O OpenMontage

OpenMontage includes over 50 Python tools for video production. These are auto-discovered at runtime by the tool registry and grouped by category. Each tool declares its provider, runtime (LOCAL, API, or LOCAL_GPU), tier, and schemas. Selectors abstract families of providers for graceful fallback.
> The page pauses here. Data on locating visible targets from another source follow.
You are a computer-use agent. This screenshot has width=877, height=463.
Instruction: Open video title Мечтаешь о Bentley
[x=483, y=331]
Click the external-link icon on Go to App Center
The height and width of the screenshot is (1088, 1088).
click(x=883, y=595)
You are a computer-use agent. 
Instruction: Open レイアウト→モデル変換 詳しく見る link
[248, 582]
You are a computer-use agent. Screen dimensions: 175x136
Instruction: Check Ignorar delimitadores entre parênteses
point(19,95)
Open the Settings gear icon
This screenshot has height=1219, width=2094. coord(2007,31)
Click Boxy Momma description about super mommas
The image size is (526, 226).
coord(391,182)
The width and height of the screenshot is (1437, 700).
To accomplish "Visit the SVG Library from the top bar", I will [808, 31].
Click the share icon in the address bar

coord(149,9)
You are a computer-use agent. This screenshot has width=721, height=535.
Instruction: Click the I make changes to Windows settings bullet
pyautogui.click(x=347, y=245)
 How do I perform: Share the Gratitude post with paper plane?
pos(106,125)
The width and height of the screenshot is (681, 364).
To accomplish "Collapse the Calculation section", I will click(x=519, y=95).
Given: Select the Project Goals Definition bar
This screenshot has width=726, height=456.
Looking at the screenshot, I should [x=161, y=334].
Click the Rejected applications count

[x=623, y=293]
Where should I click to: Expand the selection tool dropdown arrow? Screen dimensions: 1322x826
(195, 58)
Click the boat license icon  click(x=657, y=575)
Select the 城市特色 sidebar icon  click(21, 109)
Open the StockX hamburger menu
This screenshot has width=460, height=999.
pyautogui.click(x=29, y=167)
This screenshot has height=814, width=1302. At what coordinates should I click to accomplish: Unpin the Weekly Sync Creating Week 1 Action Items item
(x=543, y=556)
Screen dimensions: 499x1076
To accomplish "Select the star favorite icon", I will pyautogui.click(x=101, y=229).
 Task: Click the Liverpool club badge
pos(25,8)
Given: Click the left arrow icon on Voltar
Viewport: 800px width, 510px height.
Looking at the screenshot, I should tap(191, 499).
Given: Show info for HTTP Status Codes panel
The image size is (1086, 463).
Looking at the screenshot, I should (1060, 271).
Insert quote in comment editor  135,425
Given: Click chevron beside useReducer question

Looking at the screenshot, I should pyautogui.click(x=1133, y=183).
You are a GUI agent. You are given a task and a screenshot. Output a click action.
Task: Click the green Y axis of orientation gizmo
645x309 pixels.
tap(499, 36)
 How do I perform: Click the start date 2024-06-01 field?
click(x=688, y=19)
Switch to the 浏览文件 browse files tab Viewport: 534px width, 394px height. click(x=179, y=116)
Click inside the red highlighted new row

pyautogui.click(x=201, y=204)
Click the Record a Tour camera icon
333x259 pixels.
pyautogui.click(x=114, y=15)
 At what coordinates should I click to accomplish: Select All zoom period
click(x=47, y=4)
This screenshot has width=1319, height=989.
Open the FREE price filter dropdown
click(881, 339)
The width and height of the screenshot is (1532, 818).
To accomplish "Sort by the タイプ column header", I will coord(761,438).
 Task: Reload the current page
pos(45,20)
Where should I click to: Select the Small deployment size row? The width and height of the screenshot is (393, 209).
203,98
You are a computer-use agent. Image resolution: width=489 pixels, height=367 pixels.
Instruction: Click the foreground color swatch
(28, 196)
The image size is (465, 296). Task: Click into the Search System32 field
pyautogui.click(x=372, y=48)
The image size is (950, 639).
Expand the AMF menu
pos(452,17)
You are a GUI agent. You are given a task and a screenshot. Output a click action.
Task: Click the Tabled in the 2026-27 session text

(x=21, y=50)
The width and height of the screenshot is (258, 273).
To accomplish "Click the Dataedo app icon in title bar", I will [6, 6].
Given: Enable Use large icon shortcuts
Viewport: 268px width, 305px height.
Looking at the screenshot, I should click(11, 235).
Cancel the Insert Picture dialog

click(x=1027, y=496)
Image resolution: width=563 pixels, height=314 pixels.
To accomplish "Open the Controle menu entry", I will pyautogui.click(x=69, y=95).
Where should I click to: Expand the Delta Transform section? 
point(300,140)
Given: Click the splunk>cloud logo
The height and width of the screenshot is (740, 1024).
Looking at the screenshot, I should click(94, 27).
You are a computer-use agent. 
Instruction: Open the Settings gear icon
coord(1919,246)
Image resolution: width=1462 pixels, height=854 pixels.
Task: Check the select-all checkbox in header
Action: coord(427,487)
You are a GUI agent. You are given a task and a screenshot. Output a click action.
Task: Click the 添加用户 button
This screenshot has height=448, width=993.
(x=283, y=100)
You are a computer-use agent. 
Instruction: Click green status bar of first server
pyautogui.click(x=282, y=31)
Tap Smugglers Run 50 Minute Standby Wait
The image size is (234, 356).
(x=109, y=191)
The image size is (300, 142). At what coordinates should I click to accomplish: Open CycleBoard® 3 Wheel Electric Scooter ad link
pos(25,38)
Inspect the live set with this preflight command:

python -c "
from tools.tool_registry import registry
import json
registry.discover()
print(json.dumps(registry.provider_menu_summary(), indent=2))
"

See the tool system for the BaseTool contract and selector pattern.

Analysis (4 tools)#

These tools extract structure and semantics from source footage or references.

  • transcriber (WhisperX): word-level transcription and speaker diarization.
  • scene_detect: scene boundary detection via PySceneDetect + FFmpeg.
  • frame_sampler: keyframe or uniform frame extraction with metadata.
  • video_understand (CLIP/BLIP-2): semantic video understanding and embedding.

Audio (8 tools)#

Tools for voice, music, and post-processing.

  • elevenlabs_tts, google_tts, openai_tts, piper_tts: text-to-speech (ElevenLabs, Google Cloud, OpenAI, local Piper).
  • tts_selector: ranks and routes among available TTS providers.
  • music_gen: background music generation.
  • audio_mixer: multi-track mixing and level balancing.
  • audio_enhance: noise reduction and clarity processing.

Avatar (2 tools)#

  • talking_head (SadTalker/MuseTalk): animated talking-head video from audio and reference image.
  • lip_sync (Wav2Lip): lip synchronization on existing video.

Enhancement (5 tools)#

Visual cleanup and quality upgrades.

  • upscale (Real-ESRGAN): resolution increase.
  • bg_remove (rembg/U2Net): background removal.
  • face_enhance: face detail improvement.
  • face_restore (CodeFormer/GFPGAN): face restoration.
  • color_grade (FFmpeg LUTs): color correction and grading.

Graphics (13 tools)#

Image and graphic asset creation.

  • flux_image, grok_image, google_imagen, openai_image, recraft_image, local_diffusion: image generation (fal.ai, xAI, Google, OpenAI, Recraft, local diffusion).
  • pexels_image, pixabay_image: stock image retrieval.
  • image_selector: routes image requests across providers.
  • code_snippet: code block graphics.
  • diagram_gen: diagram generation.
  • math_animate (ManimCE): mathematical animation.
  • image_gen (deprecated).

Subtitle (1 tool)#

  • subtitle_gen: SRT/VTT generation from timestamped text.

Video (18 tools)#

Video generation, stock retrieval, and editing primitives.

  • grok_video, heygen_video, higgsfield_video, veo_video, kling_video, runway_video, minimax_video: cloud video generation (xAI, HeyGen, Higgsfield, fal.ai Veo/Kling/MiniMax, Runway).
  • wan_video, hunyuan_video, cogvideo_video, ltx_video_local, ltx_video_modal: local GPU video models.
  • pexels_video, pixabay_video: stock video retrieval.
  • video_selector: routes video requests.
  • video_compose (FFmpeg): scene composition (dispatches to Remotion or HyperFrames when locked).
  • video_stitch, video_trimmer: concat, trim, and basic assembly.

Composition runtime choice is locked at proposal and enforced by video_compose. See composition runtimes and provider guide for setup and selection details.